Most of you are probably with me so far, after all acknowledging "white privilege" and being out of touch with the experience of people of color within the country is a pretty popular thing to do these days. Now I'm going to clarify and go a step further, I think we white folk with college degrees are also largely out of touch with white people who don't have a college degree.

This is pretty popular as well, the one group that modern political correctness allows bigotry towards is working class white people. Many people in my sphere of the world (college-educated white folk who love to express opinions on social media) would be proud to be disassociated with their working class cousins who hold "deplorable" views.

But here's the ramification of that, it means that people in my sphere do not understand what is happening in the 2016 election or the reality of how politics in the United States are shifting in a permanent way.

Let's start with this handy chart, which I believe is going to shock the vast majority of fellow college-educated white people who see it:


There is so much here that stands in stark contrast to the prevailing narratives about elections these days. One thing that I think will surprise a lot of people is that Romney won college-educated white voters and they were his primary base of support. While Republicans count on working-class whites to win states in the South (and there Romney won their support), northern working class whites saw him as an aloof, elitist that wouldn't look out for their interests. So he failed to win important battleground states like Ohio or anywhere else in the Rust Belt.
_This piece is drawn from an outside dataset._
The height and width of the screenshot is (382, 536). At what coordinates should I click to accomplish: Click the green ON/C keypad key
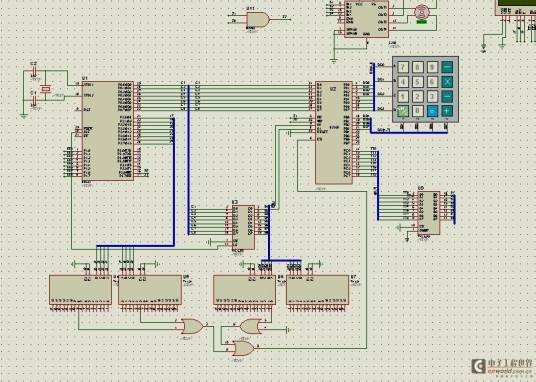pyautogui.click(x=403, y=111)
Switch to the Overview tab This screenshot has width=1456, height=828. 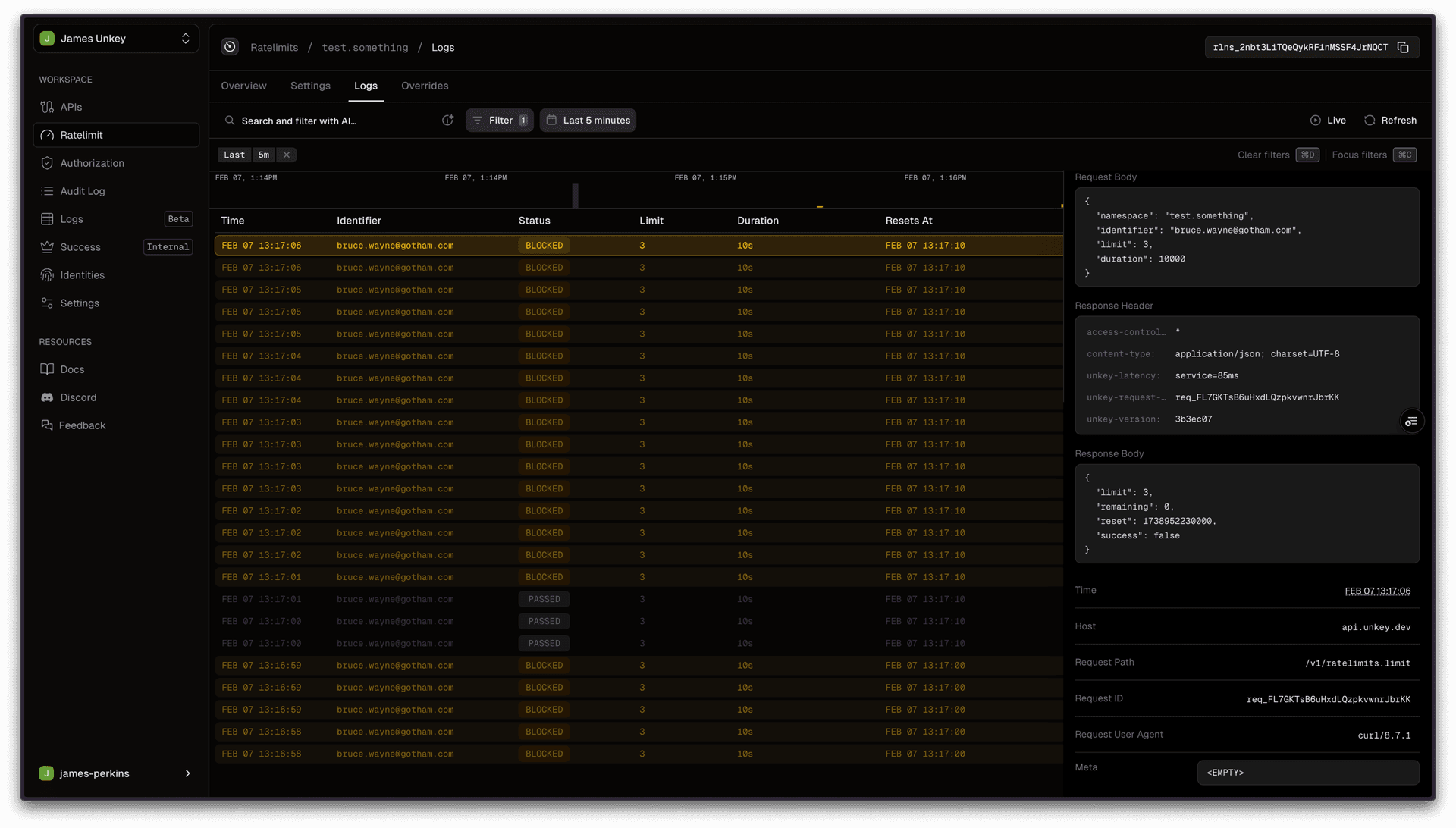(x=243, y=86)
Nor did he win Florida, which is only partly a Southern state.

Another fact here that will probably shock people is that the white working class people largely seen as being racist and stupid were the biggest part of the Obama coalition. Yes Obama did exceptionally well with people of color and won minority groups by massive margins, yes Obama was able to drive exceptional turnout from his fellow black Americans. However, without that positive margin with working class white voters, he loses.

This also gives lie to the notion that the key to Republican victory in the future is to try and take support away from the Democrats by picking off minority voters through measures like increased immigration or amnesty for illegal immigrants from Mexico. Math should make it obvious how disastrous that would be for the GOP as they would be increasing the size of a group that's heavily predisposed to vote against their policies.

As I've been noting, the obvious path to victory for Republicans is to consolidate support from white voters by being a party that looks out for white, working class people. That used to be how Democrats saw the path to winning elections in the pre-Obama era, it's how they won in the Obama era, and it's what Trump is doing right now with measures like this.

Now thus far Trump has been winning working class white voters by massive margins (as many as 65%!) while Clinton has been flipping around college-educated whites and is on pace to win more of them than Romney did...which makes for a pretty even race with Clinton ahead thanks to massive margins with minority voters.

Of course now that Clinton's health has officially been made a significant part of the campaign there's a chance that she'll lose some of that margin with college-educated voters, perhaps with some of the Romney folk joining with Trump, or perhaps she'll just fail to get the kind of minority turnout to make her margins there strong enough to win.

But many of us white, college-educated voters would never even began to guess that any of this could be the case from our social media timelines. You see, social media teaches us that the world is all about me, but in reality it's not.